Der Weg des Waybe Sport Extremadura begann am 9. Juni 2021, initiiert von einer Gruppe von Unternehmern, angeführt von Fernando Pons, einer bekannten Figur im spanischen Fußballgeschäft. Pons, der bereits im Ruhestand war, erkannte das Potenzial in Antúnez und unterstützte ihn bei der Umsetzung dieses ambitionierten Projekts. „Von Null zu starten und das Team in die Elite zu führen, war immer unser Ziel“, so Antúnez. Nach fünf Jahren in der Spitze mit Santa Teresa, gefolgt von einer einjährigen Auszeit, kehrte er mit neuer Energie zurück.

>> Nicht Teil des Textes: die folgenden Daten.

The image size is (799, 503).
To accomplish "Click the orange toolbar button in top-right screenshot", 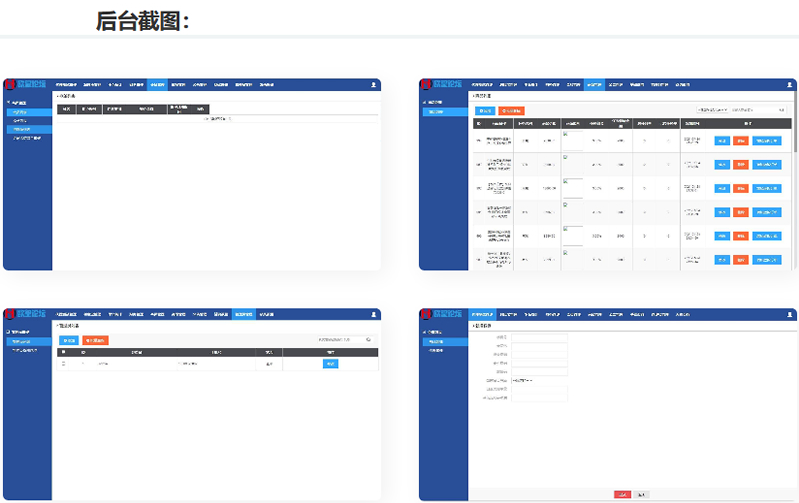I will [511, 110].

Antúnez versteht sich selbst als einen „Trainer für Projekte dieser Art“, der Freiheit und Entscheidungsspielraum benötigt. Er kritisiert die Tendenz im Frauenfußball, sich zu stark am Männerfußball zu orientieren. „Im Frauenfußball gibt es zu viel Pöstlertum und zu wenig Professionalität“, so der Coach, der auf ein erfahrenes Team um sich schart, mit Mitarbeitern, die er seit 17 Jahren kennt. Diese Kontinuität, so Antúnez, sei ein Schlüssel zum Erfolg.

Die Mannschaft des Waybe Sport Extremadura ist ein Spiegelbild seiner Philosophie: eine Mischung aus erfahrenen Spielerinnen wie Espe Cuello und Alba Zafra, flankiert von jungen Talenten, wobei überraschenderweise viele Spielerinnen aus Madrid im Kader stehen. „Es ist ironisch, aber wir haben mehr Madrilenen als Extremeñas“, gesteht Antúnez. Sein Ziel ist es, talentierte Spielerinnen aus Extremadura zurückzugewinnen und ihnen eine Heimat in der Region zu bieten.

Der Aufstieg in die Primera RFEF wurde bereits zwei Spieltage vor Saisonende perfekt gemacht, als der Waybe Sport Extremadura den Gruppensieg in der Segunda RFEF sicherstellte und dabei etablierte Teams wie Sporting Huelva und Málaga hinter sich ließ. Antúnez weiß um die Herausforderungen, die in der Segunda RFEF liegen: „Es ist eine Kategorie mit vielen starken Teams und Spielerinnen. Man erlebt schlechte Platzverhältnisse, unregelmäßige Spielzeiten und manchmal fragwürdige Schiedsrichterentscheidungen.“

Doch Antúnez blickt bereits weiter. „Unser Ziel ist die Liga F, aber wir wollen diesen Aufstieg nicht erzwingen. Ich bin kein Freund von großen Feierlichkeiten, aber die Spielerinnen haben sich diesen Erfolg redlich verdient.“ Die nächste Saison verspricht spannende Duelle und eine neue Ära für den Waybe Sport Extremadura.